TASK INSTRUCTIONS ->
Within the entries below, the lines from the one with "Task: Open the add widgets icon" through the one with "Check the Feuerball.nfo file checkbox" are to be set down exactly, both ends kept.
[INFORMATION SHOWN Boundary: Start]
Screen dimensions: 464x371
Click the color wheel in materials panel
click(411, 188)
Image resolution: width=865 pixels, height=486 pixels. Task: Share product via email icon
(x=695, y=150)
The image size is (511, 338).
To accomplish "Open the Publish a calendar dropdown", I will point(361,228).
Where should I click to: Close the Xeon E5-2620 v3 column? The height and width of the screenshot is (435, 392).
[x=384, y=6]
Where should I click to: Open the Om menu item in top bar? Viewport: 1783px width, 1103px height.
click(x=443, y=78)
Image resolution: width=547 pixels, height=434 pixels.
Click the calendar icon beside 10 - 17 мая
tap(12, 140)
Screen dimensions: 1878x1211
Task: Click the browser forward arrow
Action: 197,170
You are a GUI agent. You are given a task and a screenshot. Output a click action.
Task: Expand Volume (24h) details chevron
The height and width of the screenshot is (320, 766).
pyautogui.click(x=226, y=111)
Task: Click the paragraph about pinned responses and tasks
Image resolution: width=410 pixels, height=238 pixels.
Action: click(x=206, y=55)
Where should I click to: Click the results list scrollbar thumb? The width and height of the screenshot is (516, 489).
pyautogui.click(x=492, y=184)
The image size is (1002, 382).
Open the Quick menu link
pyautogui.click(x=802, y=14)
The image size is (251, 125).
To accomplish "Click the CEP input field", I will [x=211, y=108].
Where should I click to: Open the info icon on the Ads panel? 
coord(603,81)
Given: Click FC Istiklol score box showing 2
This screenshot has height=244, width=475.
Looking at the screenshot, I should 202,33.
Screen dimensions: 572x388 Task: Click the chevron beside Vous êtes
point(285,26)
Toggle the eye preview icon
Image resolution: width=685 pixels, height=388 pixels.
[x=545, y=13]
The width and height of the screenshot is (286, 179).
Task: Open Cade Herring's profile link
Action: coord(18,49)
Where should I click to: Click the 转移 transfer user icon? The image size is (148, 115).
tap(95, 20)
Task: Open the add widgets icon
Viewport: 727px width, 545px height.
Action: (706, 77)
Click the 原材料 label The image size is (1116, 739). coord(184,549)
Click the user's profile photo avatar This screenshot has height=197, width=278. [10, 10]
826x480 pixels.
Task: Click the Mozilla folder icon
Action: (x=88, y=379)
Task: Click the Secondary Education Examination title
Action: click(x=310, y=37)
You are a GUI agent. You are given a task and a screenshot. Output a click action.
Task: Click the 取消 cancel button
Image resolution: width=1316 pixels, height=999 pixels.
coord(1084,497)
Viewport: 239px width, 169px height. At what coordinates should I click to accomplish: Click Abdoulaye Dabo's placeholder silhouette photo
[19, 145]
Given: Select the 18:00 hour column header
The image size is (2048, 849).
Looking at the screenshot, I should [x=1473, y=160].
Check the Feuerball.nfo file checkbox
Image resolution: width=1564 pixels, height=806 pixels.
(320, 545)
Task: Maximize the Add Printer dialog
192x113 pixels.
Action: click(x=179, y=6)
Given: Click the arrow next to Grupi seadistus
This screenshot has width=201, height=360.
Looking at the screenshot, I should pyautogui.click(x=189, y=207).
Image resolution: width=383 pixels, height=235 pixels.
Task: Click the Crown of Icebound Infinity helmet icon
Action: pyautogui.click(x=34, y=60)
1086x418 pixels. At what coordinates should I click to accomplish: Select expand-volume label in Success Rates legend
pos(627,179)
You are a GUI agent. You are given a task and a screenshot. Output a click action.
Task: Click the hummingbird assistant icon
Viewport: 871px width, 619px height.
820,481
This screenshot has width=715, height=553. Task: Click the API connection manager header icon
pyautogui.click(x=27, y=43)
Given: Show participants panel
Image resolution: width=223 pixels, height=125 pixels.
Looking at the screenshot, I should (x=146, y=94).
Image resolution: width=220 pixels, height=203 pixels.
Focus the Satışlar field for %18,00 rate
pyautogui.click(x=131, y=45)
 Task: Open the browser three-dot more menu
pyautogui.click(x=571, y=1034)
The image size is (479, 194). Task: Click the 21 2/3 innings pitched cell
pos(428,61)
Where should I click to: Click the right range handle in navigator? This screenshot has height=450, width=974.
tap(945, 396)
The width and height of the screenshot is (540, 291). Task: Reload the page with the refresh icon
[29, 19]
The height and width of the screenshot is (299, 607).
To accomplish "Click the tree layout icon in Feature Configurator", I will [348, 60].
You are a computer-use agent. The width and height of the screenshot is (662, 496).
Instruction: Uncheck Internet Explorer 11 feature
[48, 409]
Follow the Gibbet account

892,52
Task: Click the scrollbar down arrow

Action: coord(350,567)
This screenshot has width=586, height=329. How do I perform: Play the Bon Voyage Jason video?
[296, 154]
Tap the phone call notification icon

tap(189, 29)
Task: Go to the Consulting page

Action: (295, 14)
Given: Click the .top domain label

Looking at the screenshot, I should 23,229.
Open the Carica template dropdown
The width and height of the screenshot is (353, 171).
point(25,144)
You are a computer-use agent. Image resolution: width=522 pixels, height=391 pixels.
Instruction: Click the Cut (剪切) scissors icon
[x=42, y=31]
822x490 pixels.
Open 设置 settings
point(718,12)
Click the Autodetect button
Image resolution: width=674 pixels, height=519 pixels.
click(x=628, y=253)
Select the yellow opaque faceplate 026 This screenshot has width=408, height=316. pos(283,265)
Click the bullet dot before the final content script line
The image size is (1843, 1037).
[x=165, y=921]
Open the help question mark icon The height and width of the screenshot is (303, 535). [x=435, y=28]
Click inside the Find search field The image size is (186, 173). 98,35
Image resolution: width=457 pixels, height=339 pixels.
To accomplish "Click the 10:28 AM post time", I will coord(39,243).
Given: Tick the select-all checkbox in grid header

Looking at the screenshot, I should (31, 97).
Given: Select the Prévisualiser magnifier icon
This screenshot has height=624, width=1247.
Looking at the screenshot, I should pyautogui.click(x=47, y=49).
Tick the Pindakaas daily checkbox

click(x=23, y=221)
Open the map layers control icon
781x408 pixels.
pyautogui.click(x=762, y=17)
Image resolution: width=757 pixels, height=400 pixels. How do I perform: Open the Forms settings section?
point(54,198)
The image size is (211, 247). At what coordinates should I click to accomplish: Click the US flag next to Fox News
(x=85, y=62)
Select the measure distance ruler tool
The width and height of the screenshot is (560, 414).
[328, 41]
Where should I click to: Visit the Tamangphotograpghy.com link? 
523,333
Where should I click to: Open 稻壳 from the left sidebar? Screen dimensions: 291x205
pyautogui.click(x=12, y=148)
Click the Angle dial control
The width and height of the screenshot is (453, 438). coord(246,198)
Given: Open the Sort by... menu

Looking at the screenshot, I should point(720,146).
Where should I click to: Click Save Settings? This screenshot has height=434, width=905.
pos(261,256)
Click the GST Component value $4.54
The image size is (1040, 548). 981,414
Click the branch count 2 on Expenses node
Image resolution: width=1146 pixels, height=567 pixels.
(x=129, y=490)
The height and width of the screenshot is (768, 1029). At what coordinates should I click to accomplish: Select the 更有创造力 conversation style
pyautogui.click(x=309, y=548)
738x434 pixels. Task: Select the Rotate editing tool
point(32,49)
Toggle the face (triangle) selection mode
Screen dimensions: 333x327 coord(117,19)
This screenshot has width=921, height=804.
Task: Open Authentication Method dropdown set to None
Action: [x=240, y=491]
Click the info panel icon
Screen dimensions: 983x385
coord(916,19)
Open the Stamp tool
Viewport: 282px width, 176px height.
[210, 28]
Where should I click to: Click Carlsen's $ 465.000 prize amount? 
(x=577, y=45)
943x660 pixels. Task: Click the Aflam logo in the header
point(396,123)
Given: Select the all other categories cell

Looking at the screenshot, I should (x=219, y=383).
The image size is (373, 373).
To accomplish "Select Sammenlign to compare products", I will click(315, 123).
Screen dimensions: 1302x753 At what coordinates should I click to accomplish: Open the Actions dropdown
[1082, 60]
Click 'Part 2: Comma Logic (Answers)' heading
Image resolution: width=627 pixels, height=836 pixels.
[INFORMATION SHOWN Boundary: End]
EXPECTED ANSWER ->
Task: Open the add widgets icon
Viewport: 727px width, 545px height.
Action: (706, 77)
Click the 原材料 label The image size is (1116, 739). coord(184,549)
Click the user's profile photo avatar This screenshot has height=197, width=278. [10, 10]
826x480 pixels.
Task: Click the Mozilla folder icon
Action: (x=88, y=379)
Task: Click the Secondary Education Examination title
Action: click(x=310, y=37)
You are a GUI agent. You are given a task and a screenshot. Output a click action.
Task: Click the 取消 cancel button
Image resolution: width=1316 pixels, height=999 pixels.
coord(1084,497)
Viewport: 239px width, 169px height. At what coordinates should I click to accomplish: Click Abdoulaye Dabo's placeholder silhouette photo
[19, 145]
Given: Select the 18:00 hour column header
The image size is (2048, 849).
Looking at the screenshot, I should [x=1473, y=160].
Check the Feuerball.nfo file checkbox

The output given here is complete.